**Your objective**
Can you rewrite the data from the line containing "This screenshot has height=699, width=1147." through the end, changing "Select" to "Click" and keeping everything else the same? Leave the pictures out of your answer.

**Exercise material**
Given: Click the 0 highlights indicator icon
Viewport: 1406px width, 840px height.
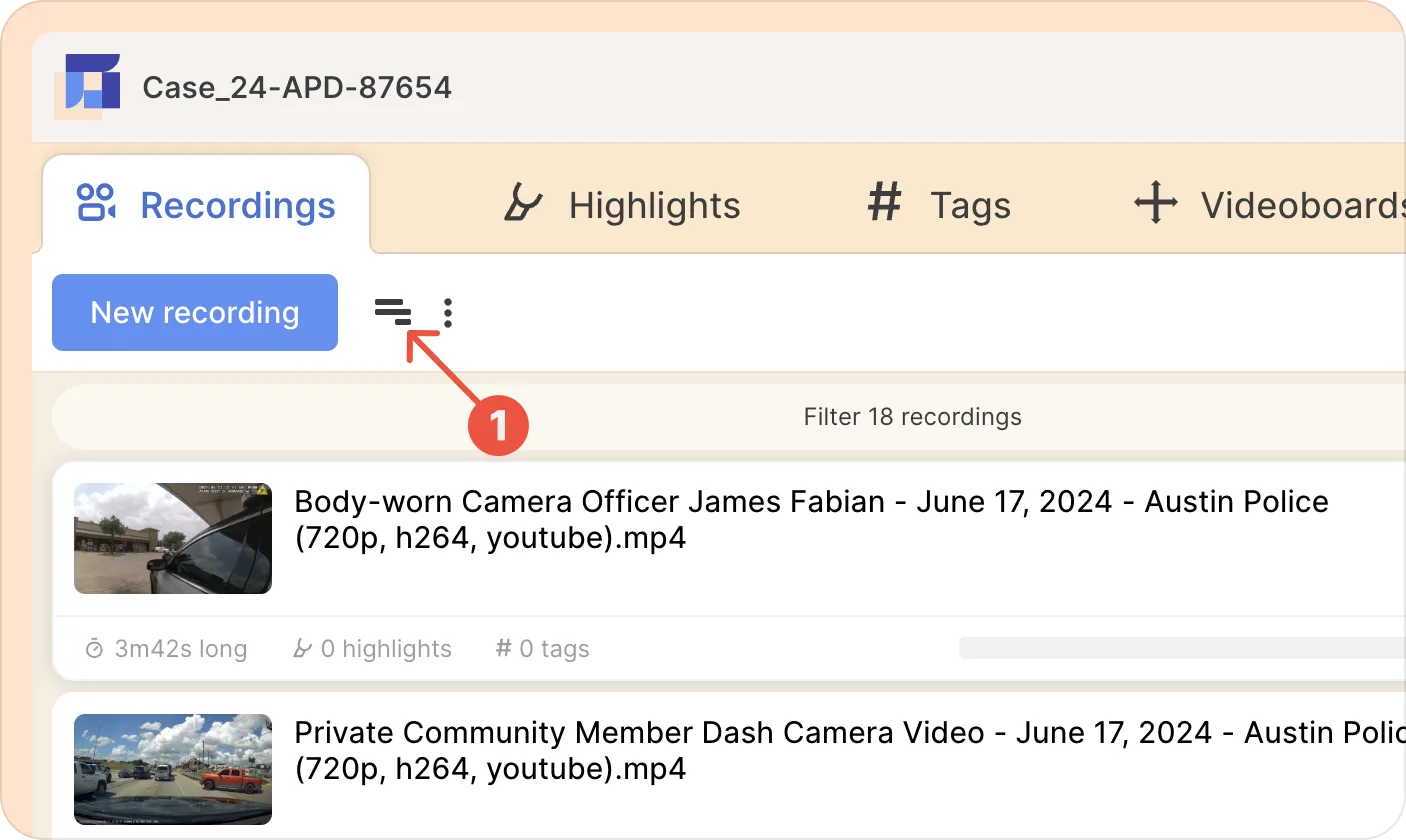Looking at the screenshot, I should 302,650.
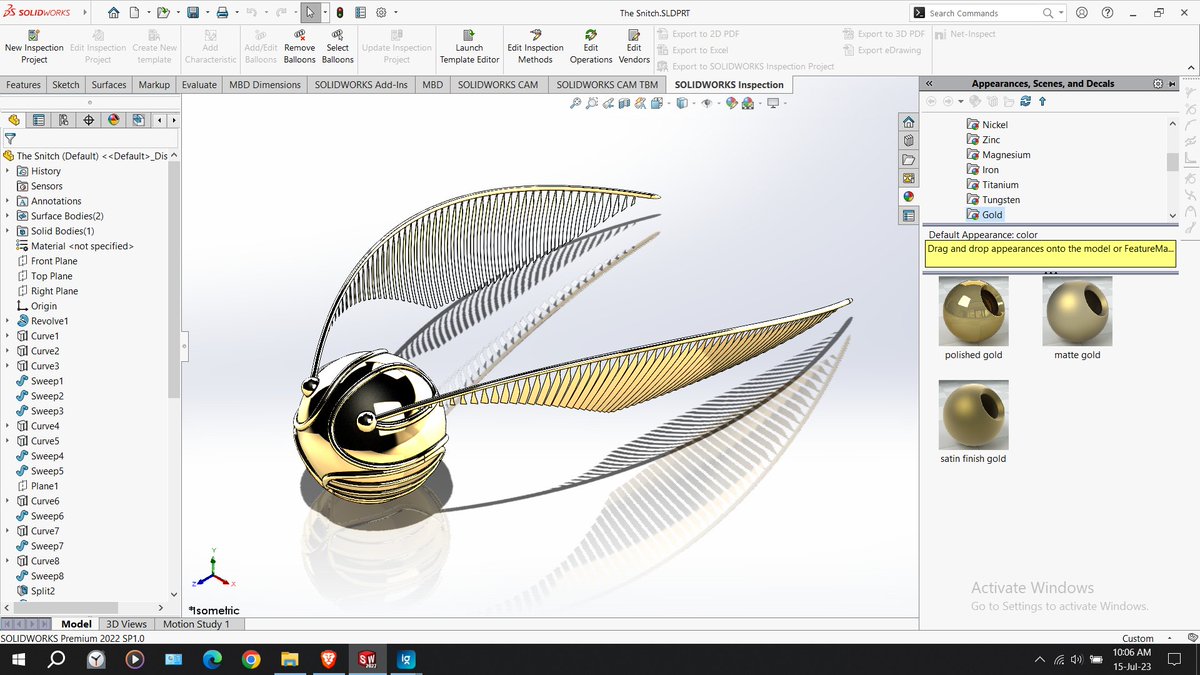
Task: Select the Section View icon
Action: [x=622, y=102]
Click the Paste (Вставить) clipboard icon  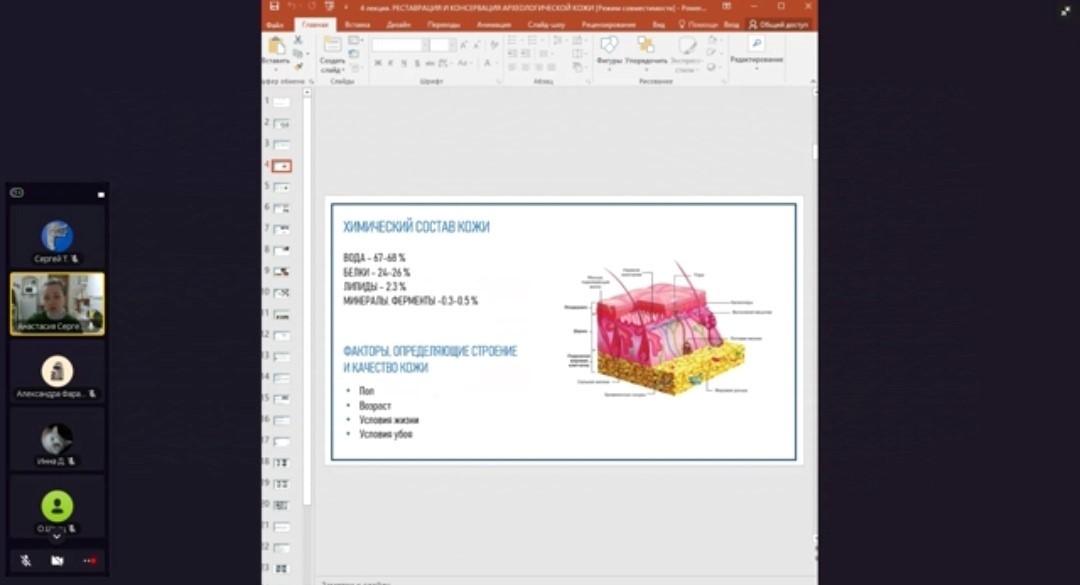click(276, 46)
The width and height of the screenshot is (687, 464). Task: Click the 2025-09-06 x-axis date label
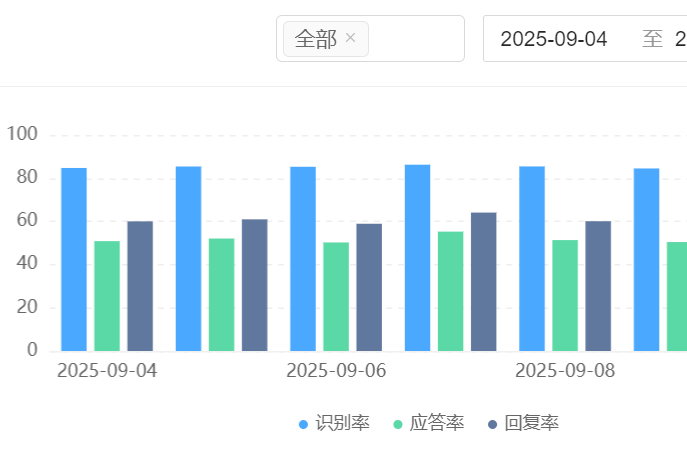[336, 371]
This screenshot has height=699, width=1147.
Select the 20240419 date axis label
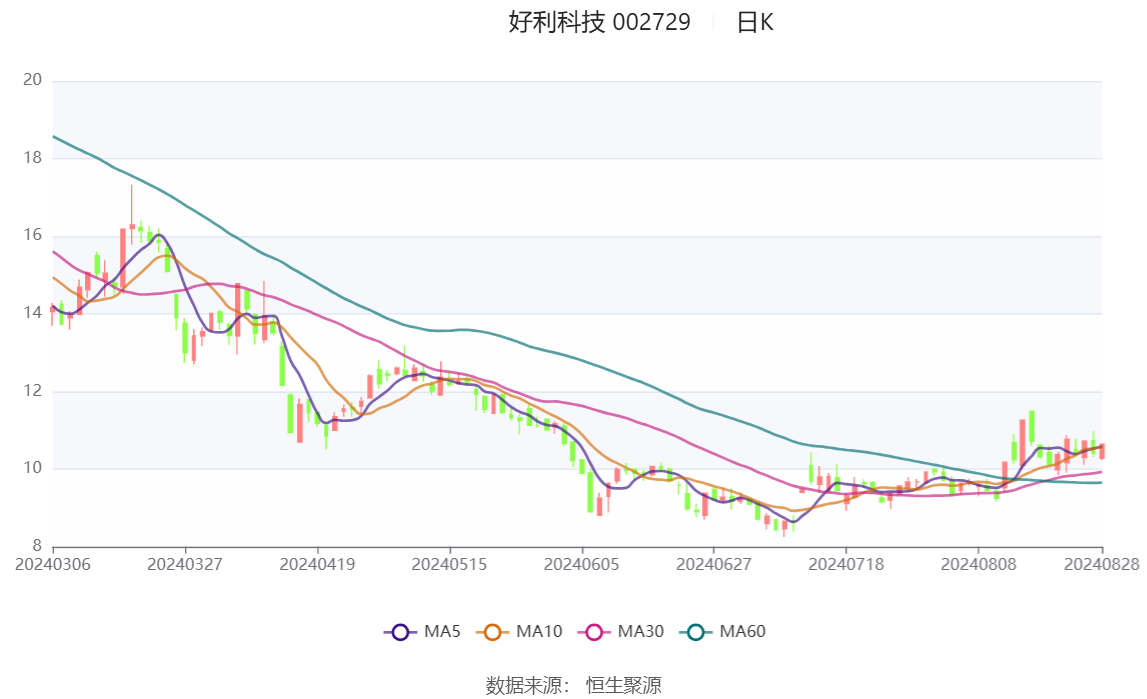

**Response to the task**
This screenshot has height=699, width=1147.
Click the 20240419 date axis label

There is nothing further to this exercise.